Best Practices that Make Equity Real in Clean Mobility Programs

Over the past three decades, The Greenlining Institute has helped to redirect billions of dollars into the communities we represent, but these programs have always operated within the confines of an extractive and exclusionary economic system. To greenline community investment, we have developed a set of rules to govern funds and programs intended to address poverty and inequity. Without standards, we end up reinforcing the structures that caused these problems in the first place. These standards are meant to address failures of equity in our current community investment model.

In this report we identified 10 ways that California clean mobility programs uphold our equity standards and present them here as best practices that should be replicated and scaled in all clean mobility programs.

  1. Emphasize Anti-Racist Solutions
  2. Prioritize Multi-Sector Approaches
  3. Deliver Intentional Benefits
  4. Build Community Capacity
  5. Be Community-Driven At Every Stage
  6. Establish Paths Toward Wealth-Building

Recommendations

1. Immediately increase funding in California and nationally scale programs that comprehensively approach mobility equity and are led by communities, such as the Sustainable Transportation Equity Project.

  • California has developed community-driven clean mobility equity programs in which residents decide which transportation modes work best for them. Yet compared to other programs, these are insufficiently funded and cannot meet demand. State and federal funds must support mobility programs that holistically reduce greenhouse gases, air pollution and vehicle miles traveled while prioritizing the needs of low-income communities and communities of color. We must prioritize, replicate and scale community-driven clean mobility equity programs.

2. Institute structural reforms to interagency coordination and funding to maximize available resources for clean mobility investments and to target them to the people with the most barriers.

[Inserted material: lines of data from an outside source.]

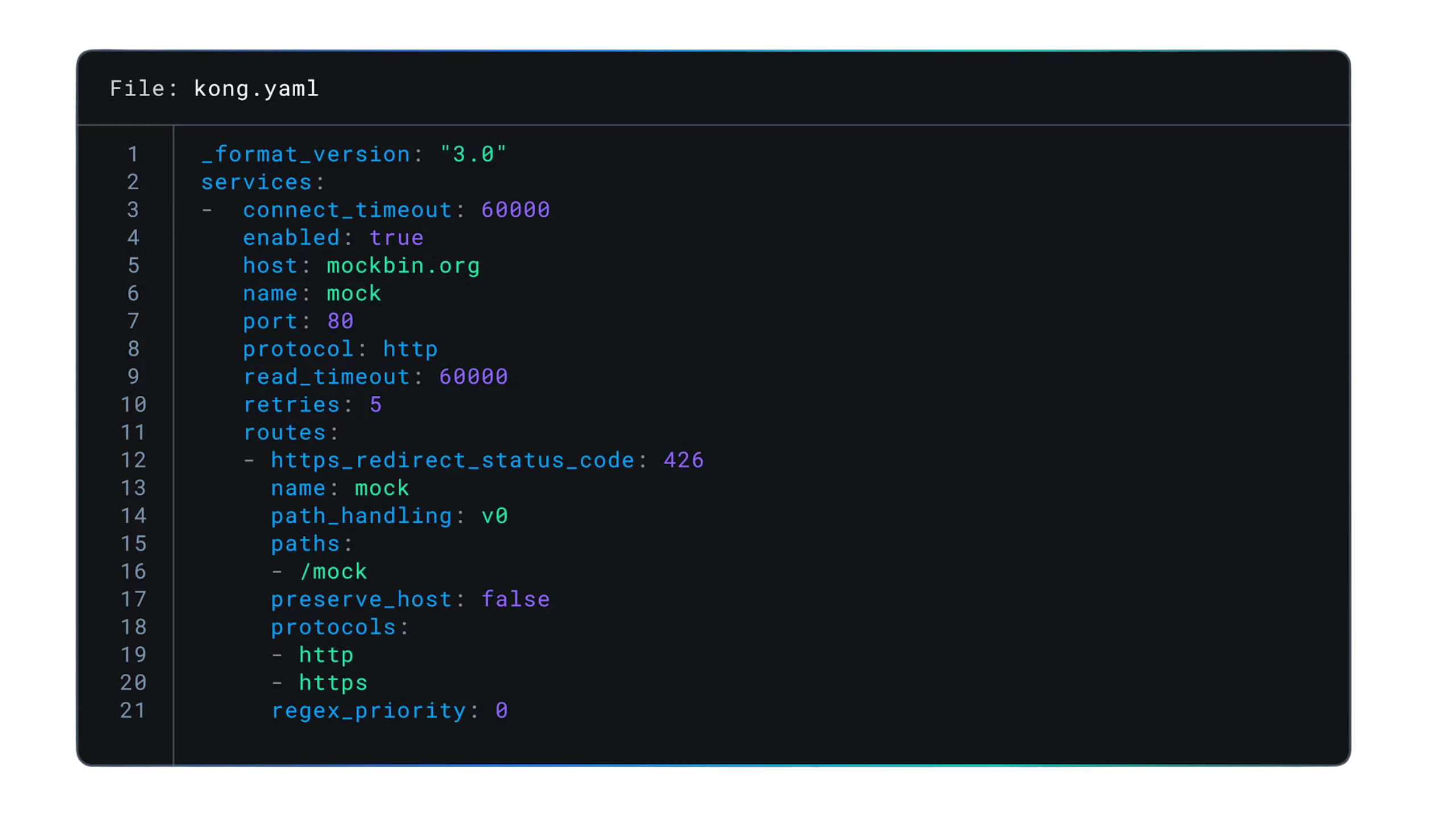Screen dimensions: 1456x819
Task: Click the enabled true value
Action: coord(396,238)
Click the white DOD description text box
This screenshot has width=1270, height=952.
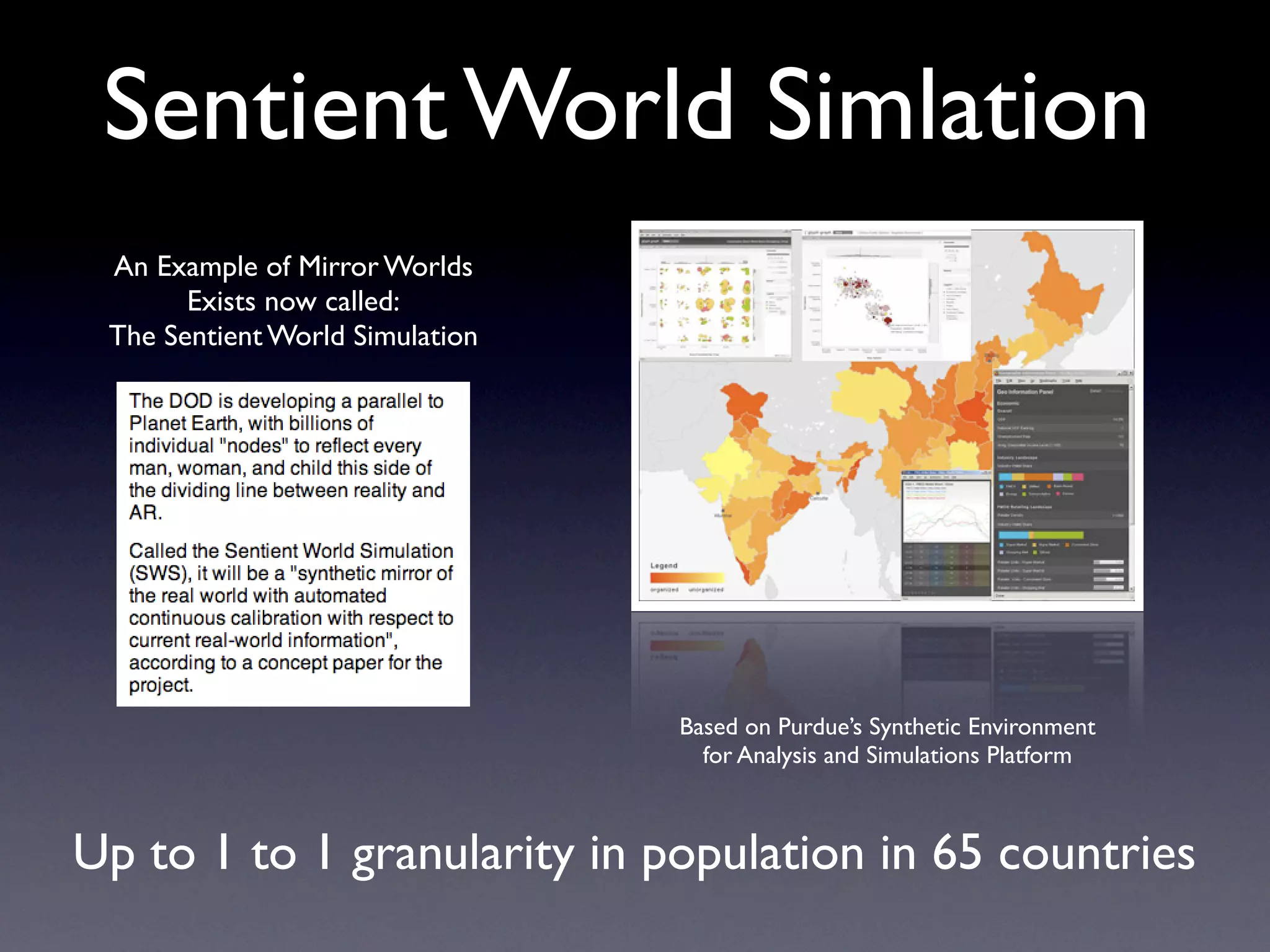(x=293, y=544)
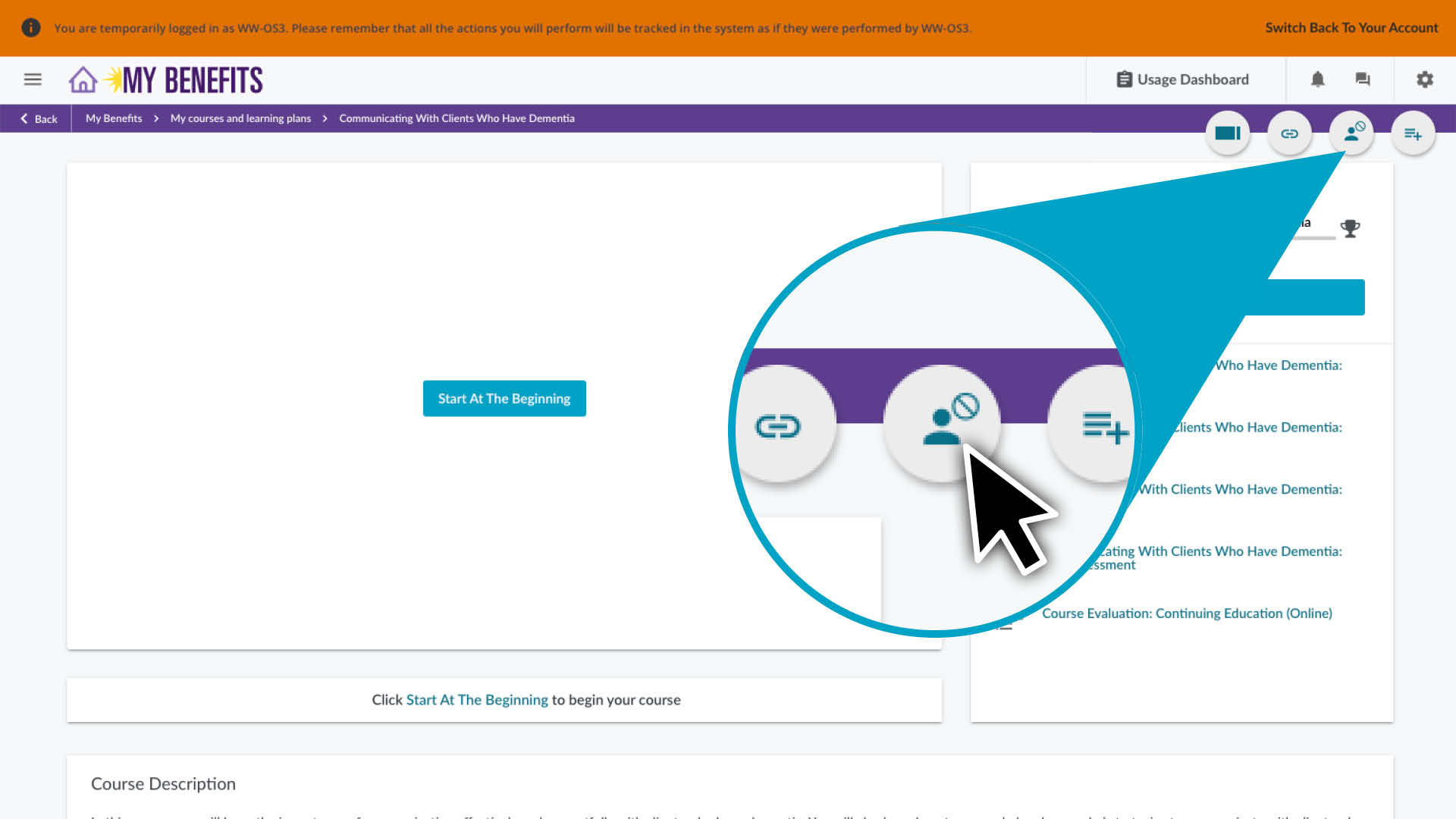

  • California has multiple state agencies pushing forward their own clean mobility programs and investments-all with varying approaches to equity. For example, California’s Air Resources Board and Energy Commission both offer electric vehicle incentives and electric school bus replacement programs. This has led to duplication and inefficiencies. We need a coordinated federal and state strategy that ties together all of these efforts and maximizes available resources and efficiencies.
  • Our limited available electric vehicle incentives should solely be targeted to the people who face the most barriers to access. The Clean Vehicle Rebate Project has been allocated hundreds of millions of dollars over the years, yet it disproportionately benefits middle and higher-income White people. Our limited federal and state funds should instead be designated for more equitable programs like Clean Cars 4 All and the Clean Vehicle Assistance Program that are designed to reduce transportation disparities, not widen them.

3. Phase out programs that continue to entrench our dependency on single-occupancy vehicles.

  • California has disproportionately funneled dollars into the programs that subsidize electric vehicle purchases-yet this is not sufficient to solve the climate crisis. Governments at all levels should still continue to facilitate a transition to vehicle electrification focusing on the people who face the most barriers to access, but in the long run must foster policies that reduce congestion, vehicle trips and unsustainable land use patterns. While some regions are indeed inherently more car dependent, in these areas state and federal funds should fund programs that reduce the need for costly car ownership, such as Our Community CarShare, Green Raiteros, Ecosystem of Shared Mobility, the Agricultural Workers Vanpool Project, the Rural School Bus Pilot and more.